Friday Flash Fiction: The Last Adam

A few weeks ago, Jetse De Vries wrote this comment on the Velcro City Tourist Board:
Problem with flash fiction is that it ultimately is so forgettable: it’s *extremely* difficult to write a deep and resounding story at such lengths.

I think generaly that's true, but I'd like to offer the following as a contender. It was first published last June on Static Movement so as a reprint doesn't strictly keep to the spirt of FFF. Let me know what you think.

The Last Adam
By Gareth D Jones

The last man on earth worked in heart-broken silence, carving a name onto a wooden plaque with meticulous care. Once complete he placed it atop the last of a seemingly endless series of graves that had been harder and harder to dig with fewer and fewer people.

He sat down heavily and stared at his handiwork. He was no longer just the last man on earth.

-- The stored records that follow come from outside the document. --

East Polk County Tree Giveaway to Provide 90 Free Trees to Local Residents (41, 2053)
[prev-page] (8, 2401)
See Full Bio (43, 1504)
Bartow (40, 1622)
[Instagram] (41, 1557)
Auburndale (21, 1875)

He was now the last human too.

The plaque simply read: ‘Eve’.

The End


Anonymous said...

Damn. Looks like I was channelling again - at least it was only a name :)

As ever an interesting piece. Let's see if Jetse comes along for a look?

GLP said...

I like the way you don't say why everyone's dying. It makes Adam's plight more personal, somehow.

GLP said...
This comment has been removed by the author.
Jetse de Vries said...

...belatedly he entered...

Well, to be frank: while I did like "The Last Adam", and certainly wouldn't call it forgettable, I wouldn’t call it ‘deep and resounding’ either. Good but not mind-blowing.

So shoot me.

Flash fiction *is* a strange category. In a disingenuous manner, one could say it’s wannabe (prose) poetry for those who can’t really write poetry. Less scathingly I’d say it can read quite well on the first time, but almost never on a second read, because then the surprise ending is known. I just like stories that are better on a second reading, and it’s *extremely* difficult to to these at flash length.

I know I can’t do it, otherwise I’d be trying both Nature and Cosmos with it.